UNLV Mathematical Sciences
2007-2008 Colloquium

High Accuracy Eigenvalue Approximations


Dr. Zhimin Zhang

Department of Mathematics
Wayne State University



Abstract

Finite element approximations for the eigenvalue roblem of the Laplace operator is discussed. A gradient recovery scheme is proposed to enhance the finite element solutions of the eigenvalues. By reconstructing the numerical gradient, it is possible to produce more accurate numerical eigenvalues. Furthermore, the recovered gradient can be used to form an {\it a posteriori} error estimator to guide an adaptive mesh refinement. Therefore, this method works not only for structured meshes, but also for unstructured and adaptive meshes.
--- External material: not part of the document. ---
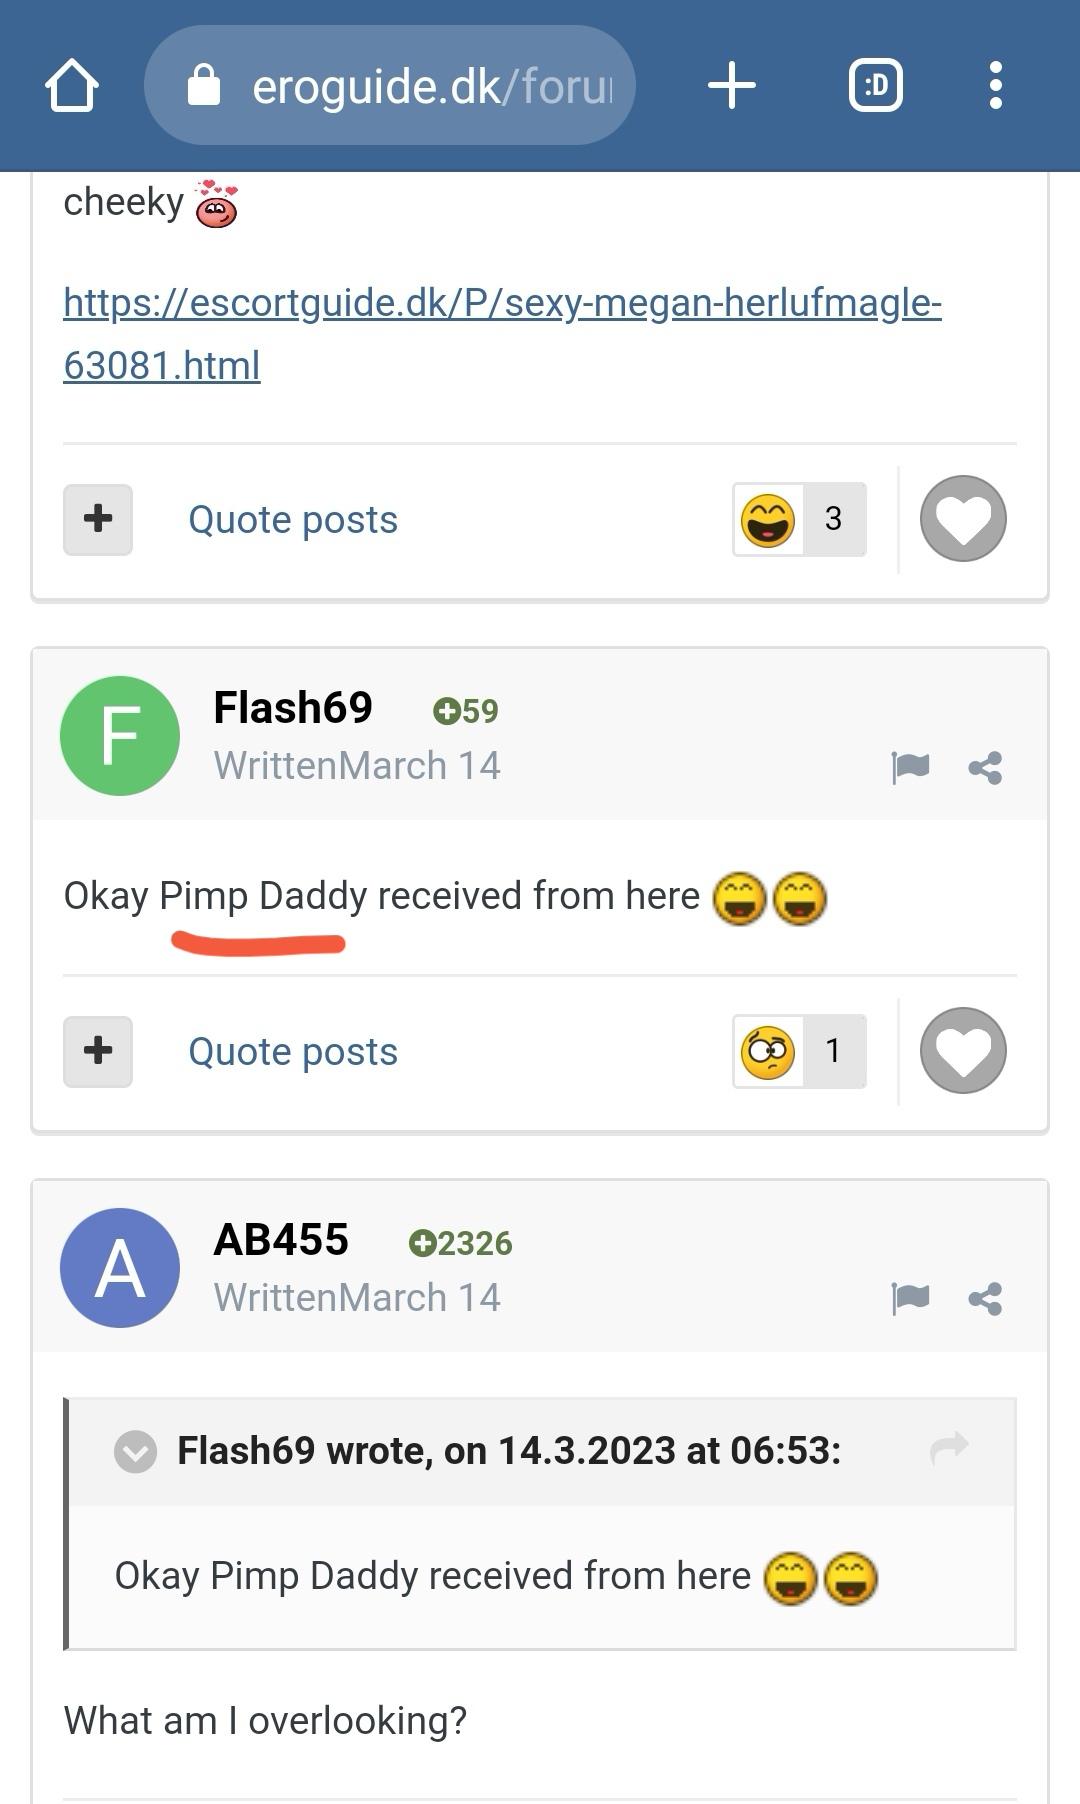
Task: Click Quote posts under the link post
Action: pyautogui.click(x=293, y=520)
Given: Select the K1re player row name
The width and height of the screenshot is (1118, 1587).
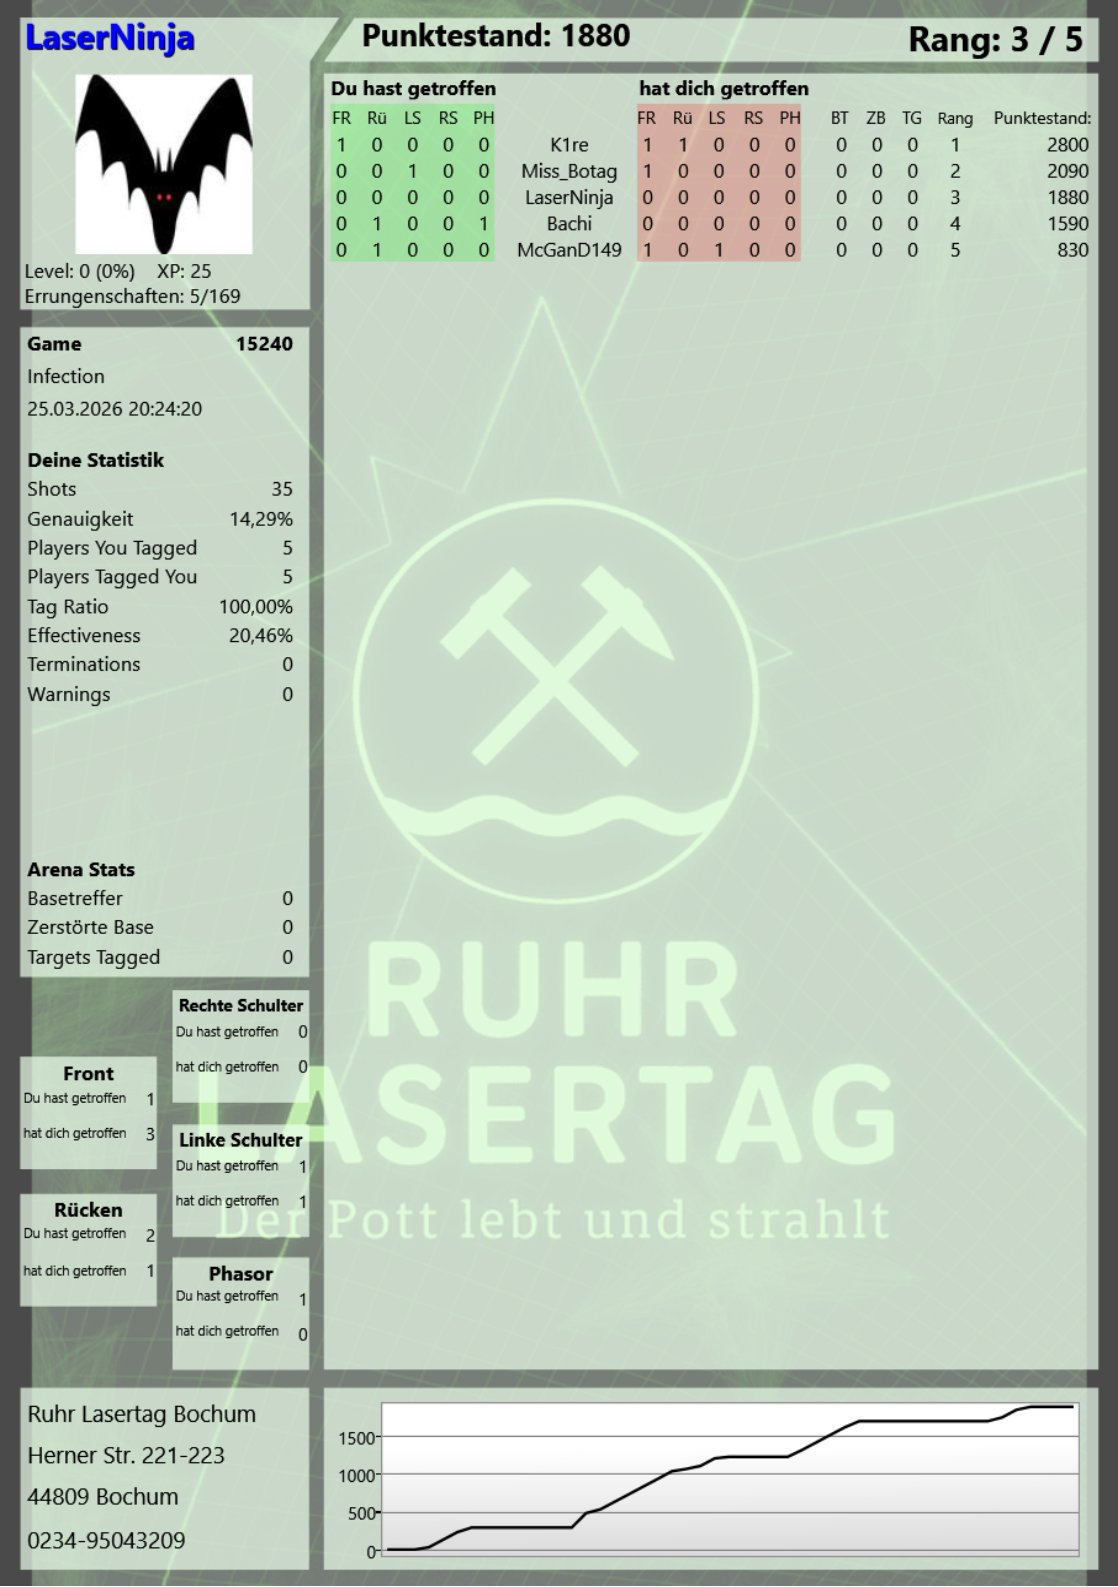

Additional computational cost for this post-processing technique is only $O(N)$ ($N$ is the total degrees of freedom), comparing with $O(N^2)$ cost for the original problem. Theoretical results can be summarized in the following: 1) Eigenfunctions are sufficiently smooth. Under uniform meshes or the Delaunay triangulation with regular refinement, the enhanced eigenvalue approximations for the linear element converge at rate $O(h^4)$ ($h$ is the maximum mesh size), while the original approximations converge at rate $O(h^2)$. 2) Eigenfunctions have corner singularities. Under a commonly used adaptive mesh refinement strategy, the enhanced eigenvalue approximations converge at rate $O(N^{-k/2-\rho})$ for some $\rho>0$ ($k=1$ for the linear element and $k=2$ for the quadratic element), while the original approximations converges at rate $O(N^{-k/2})$. All above theoretical results are numerically verified.